-- Task input follows --
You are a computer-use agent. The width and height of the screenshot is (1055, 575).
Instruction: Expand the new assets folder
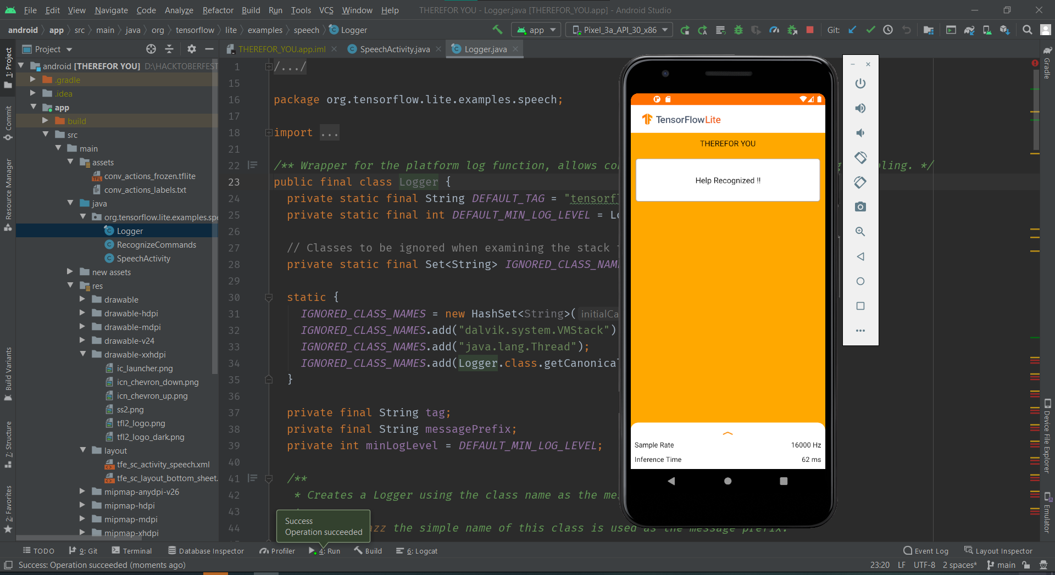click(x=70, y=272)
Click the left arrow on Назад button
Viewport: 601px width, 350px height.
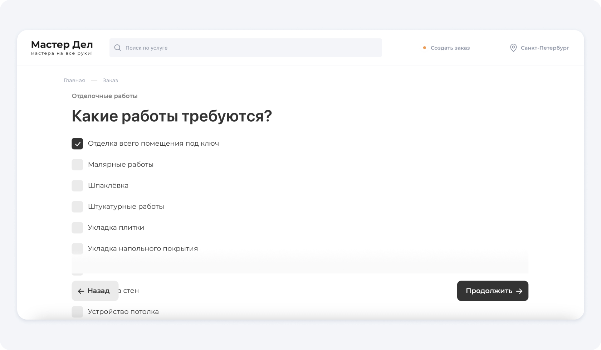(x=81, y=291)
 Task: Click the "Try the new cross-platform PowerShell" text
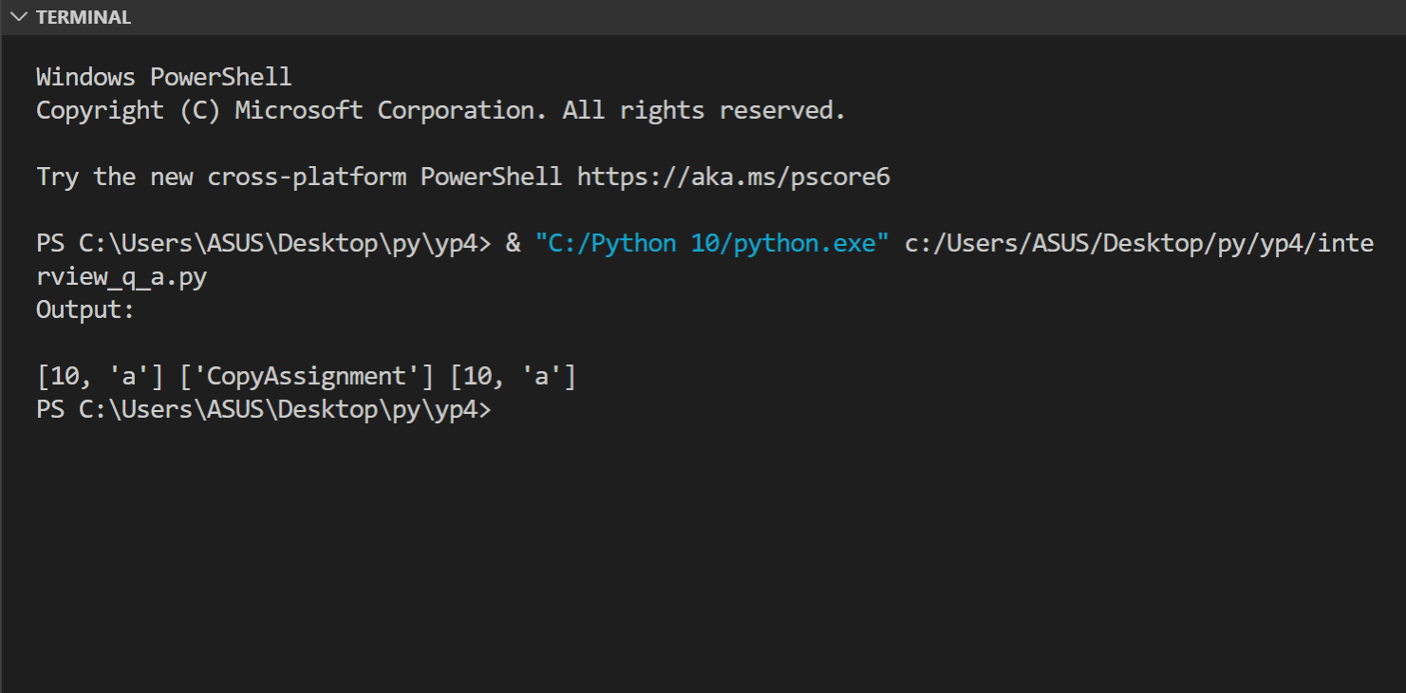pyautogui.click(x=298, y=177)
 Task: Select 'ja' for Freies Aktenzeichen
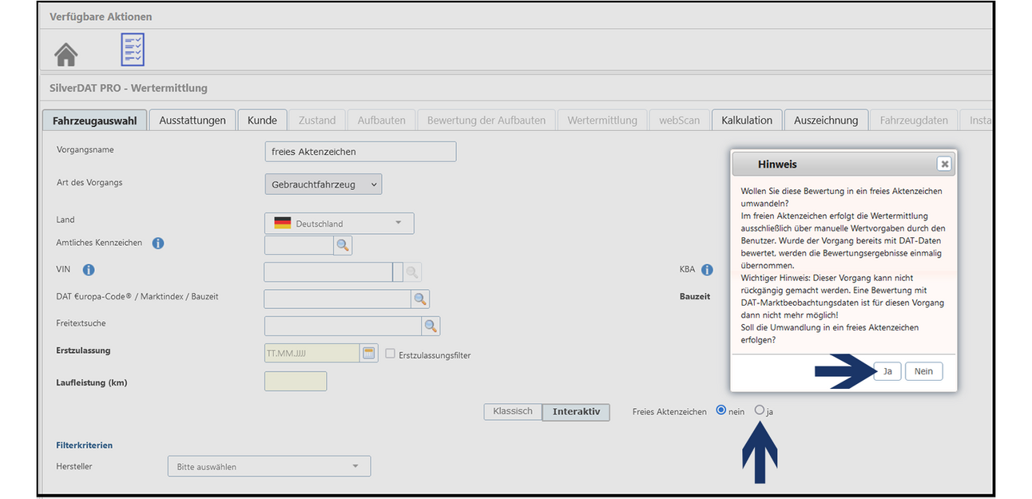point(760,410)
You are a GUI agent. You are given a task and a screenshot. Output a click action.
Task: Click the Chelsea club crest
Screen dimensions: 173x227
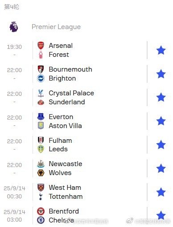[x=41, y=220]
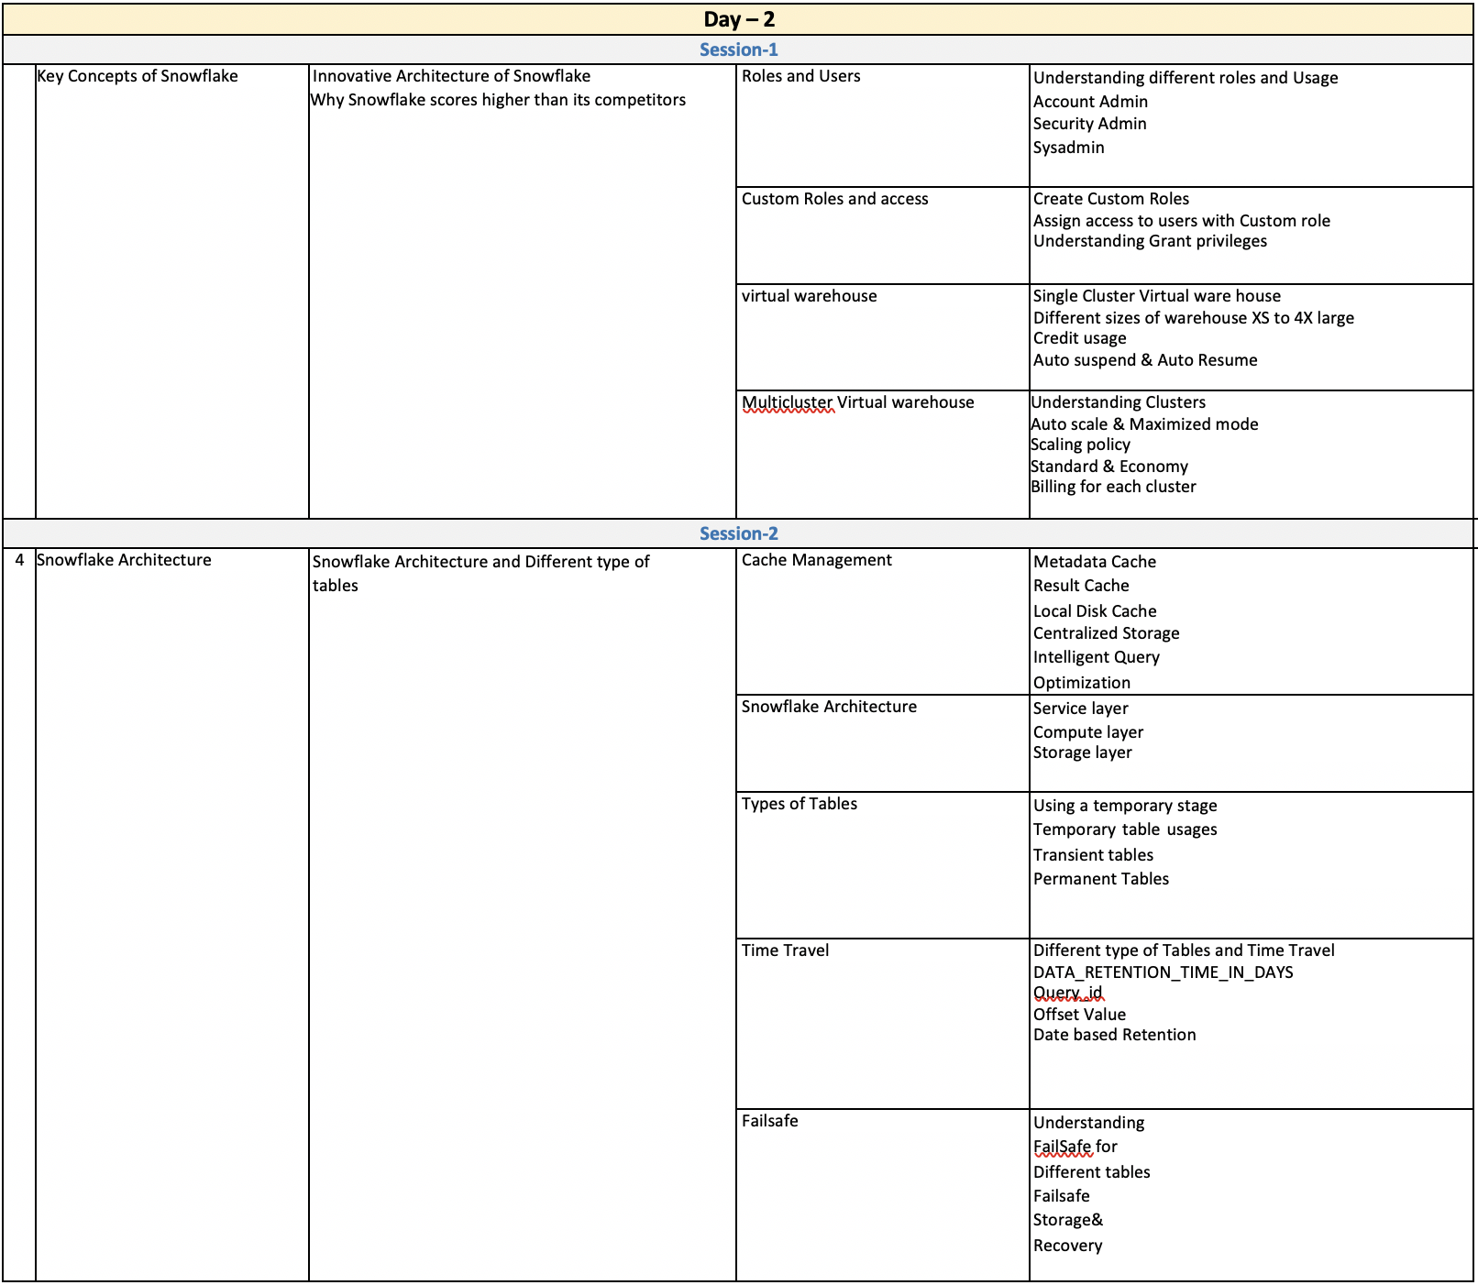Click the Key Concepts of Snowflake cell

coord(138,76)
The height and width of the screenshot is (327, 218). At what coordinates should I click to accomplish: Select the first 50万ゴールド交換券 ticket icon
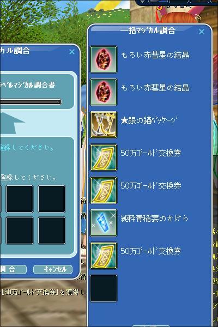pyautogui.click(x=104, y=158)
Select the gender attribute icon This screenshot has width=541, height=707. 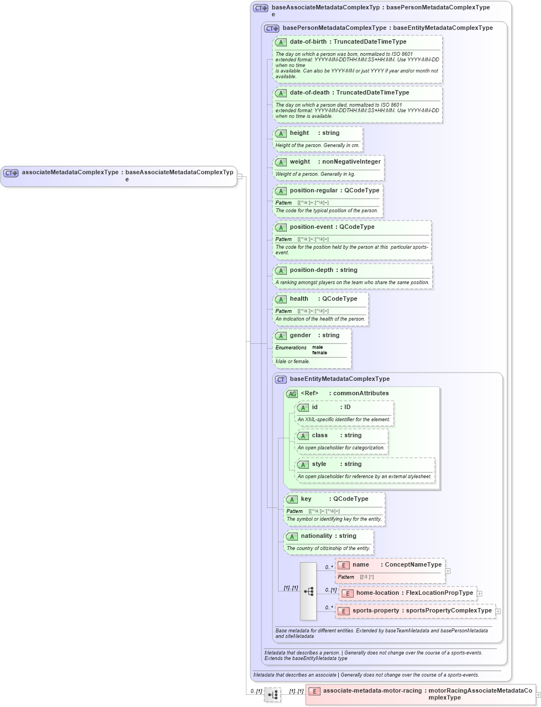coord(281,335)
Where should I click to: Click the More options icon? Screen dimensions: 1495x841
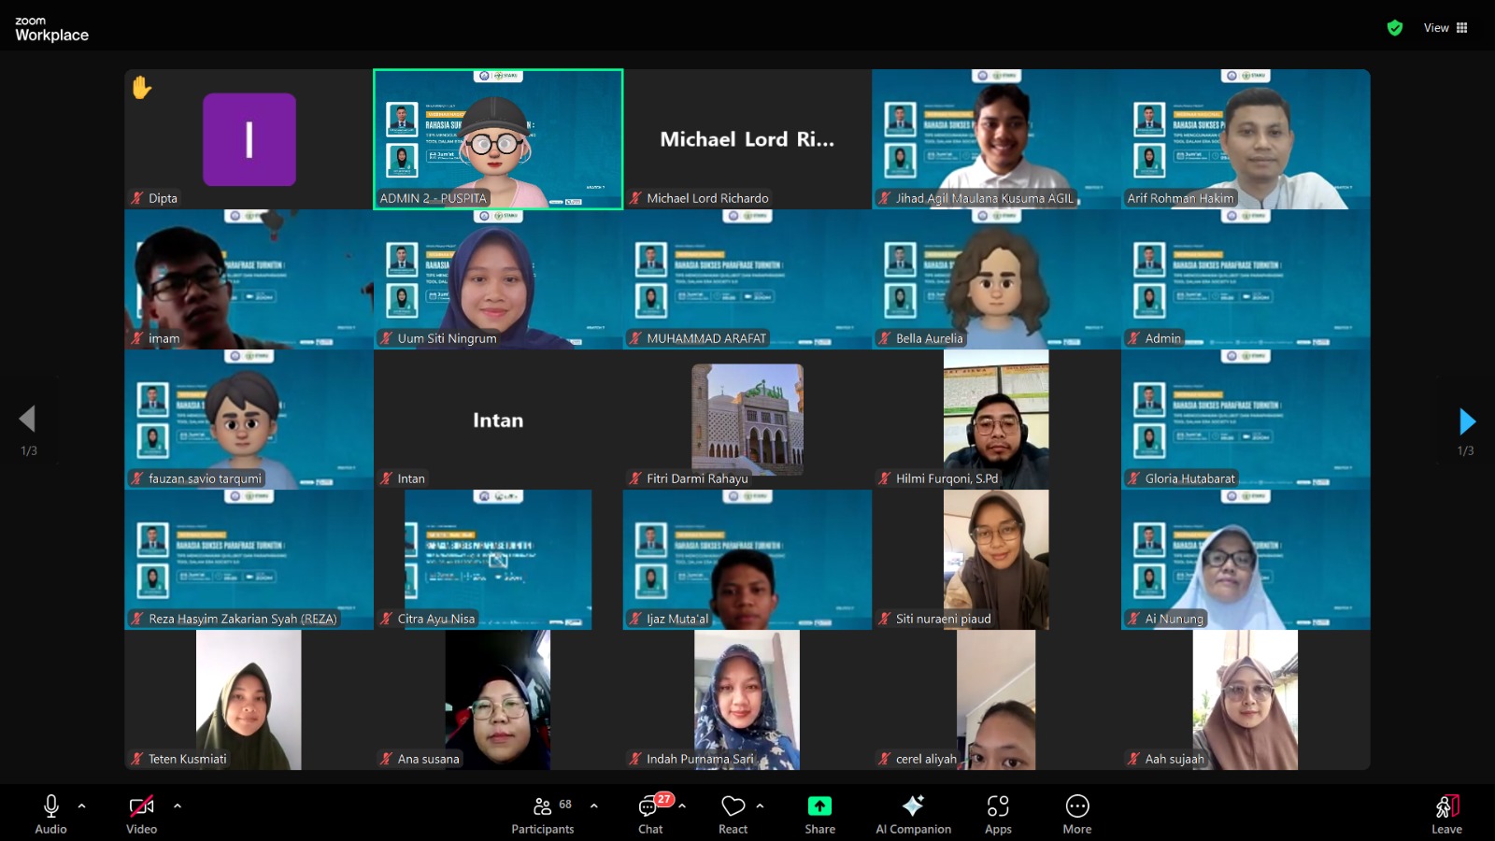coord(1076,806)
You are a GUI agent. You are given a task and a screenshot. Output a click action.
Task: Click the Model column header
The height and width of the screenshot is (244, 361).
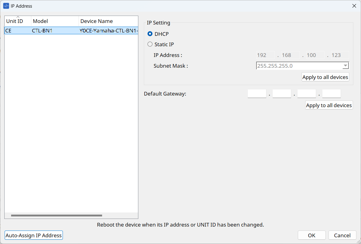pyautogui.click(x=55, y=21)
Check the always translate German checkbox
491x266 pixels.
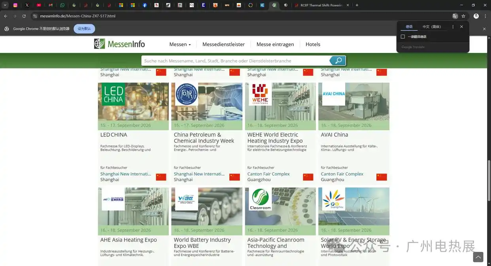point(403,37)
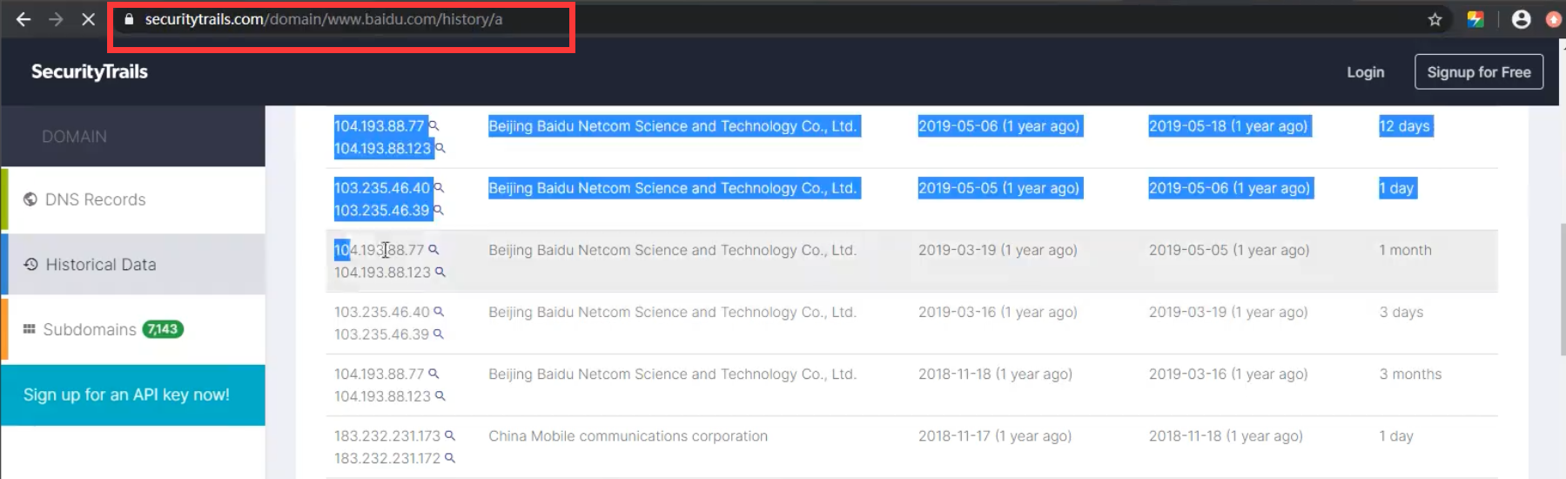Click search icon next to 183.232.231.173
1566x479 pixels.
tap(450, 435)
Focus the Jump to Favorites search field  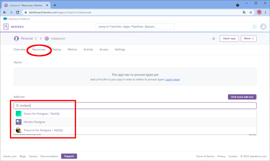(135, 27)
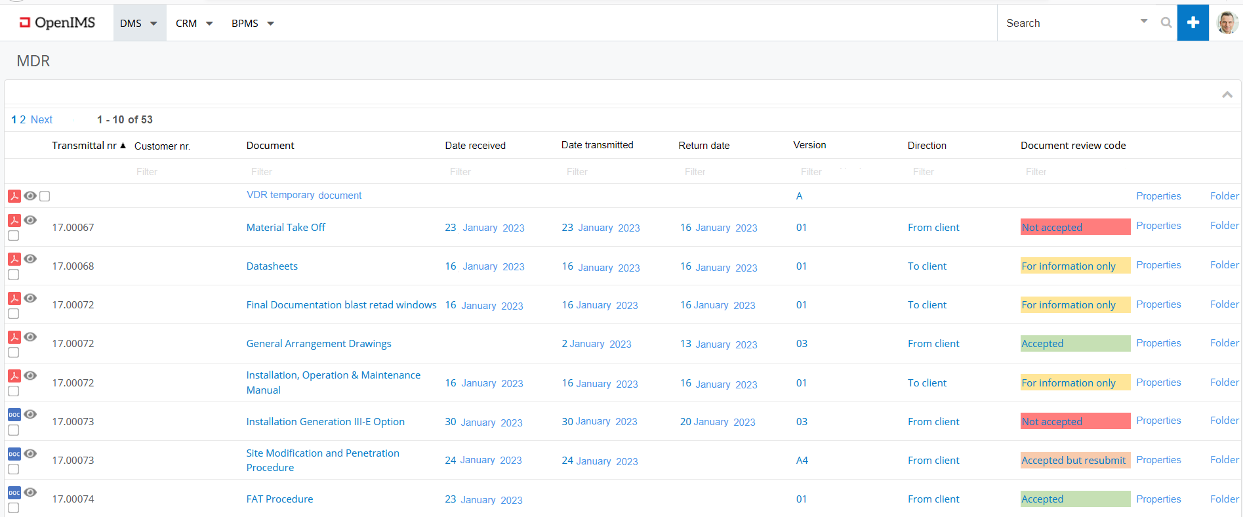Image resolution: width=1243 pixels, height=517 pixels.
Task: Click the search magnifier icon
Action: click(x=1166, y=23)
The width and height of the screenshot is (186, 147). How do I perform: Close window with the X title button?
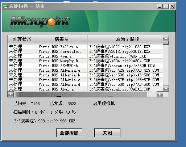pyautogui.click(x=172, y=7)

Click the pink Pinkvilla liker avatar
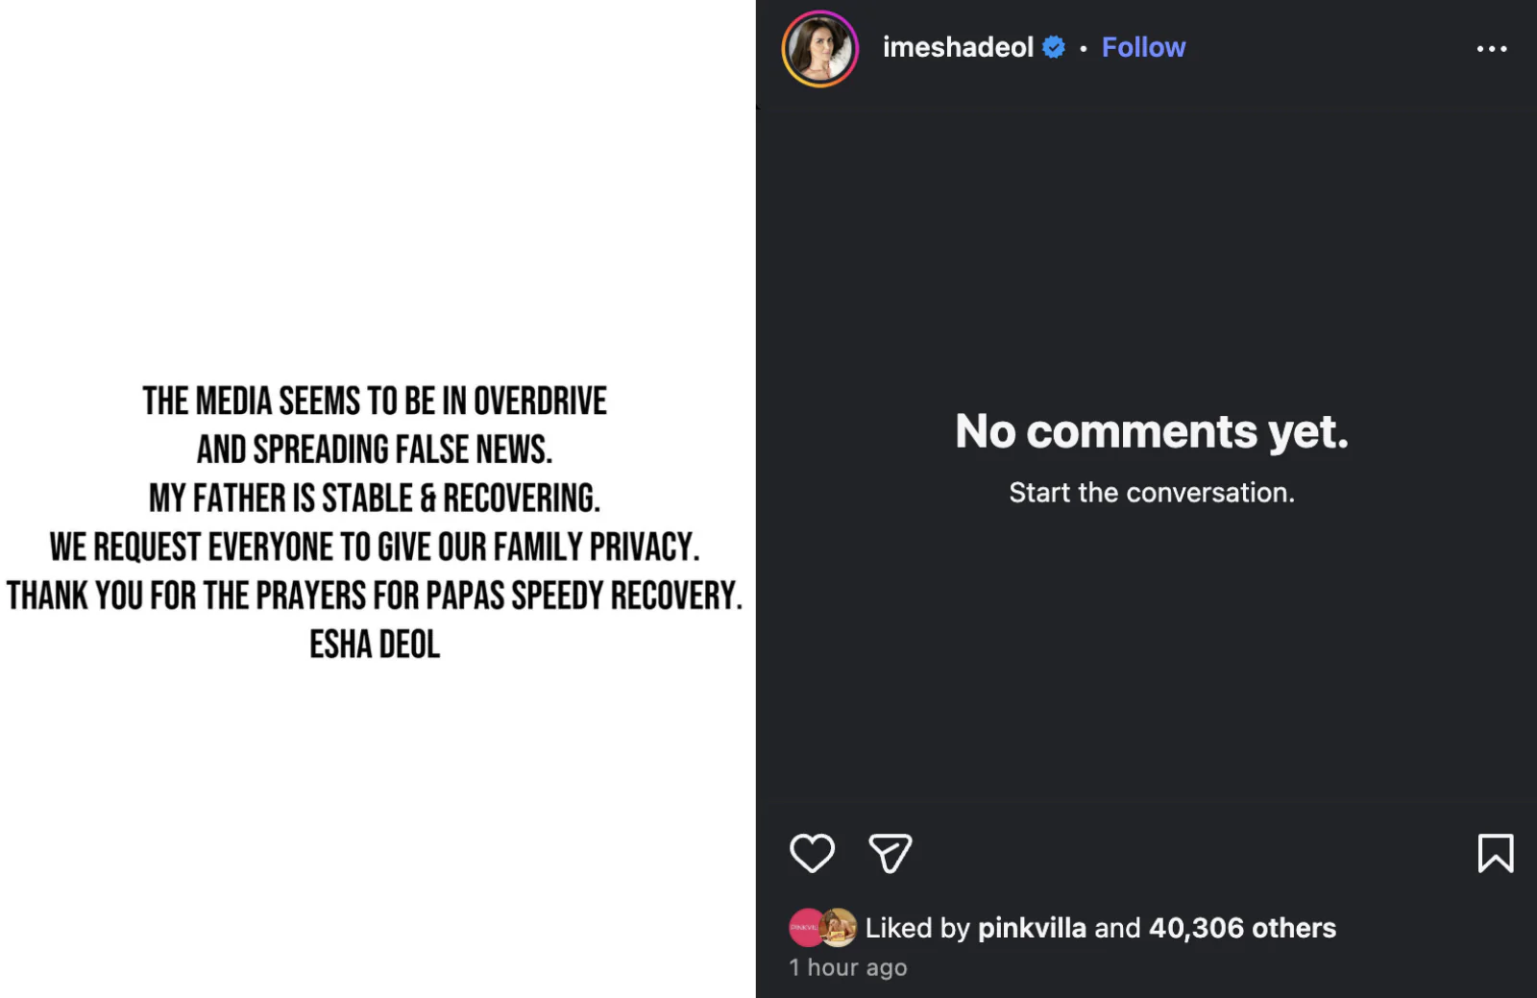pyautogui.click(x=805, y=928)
-- Task input concluded --
The problem: Everything from the line holding "The width and height of the screenshot is (186, 147)." through the last line of the listing should be written out exactly, except for the pictures.

Solution to the problem:
The width and height of the screenshot is (186, 147). How do I perform: Close window with the X title button?
pyautogui.click(x=172, y=7)

Click the pink Pinkvilla liker avatar
pyautogui.click(x=805, y=928)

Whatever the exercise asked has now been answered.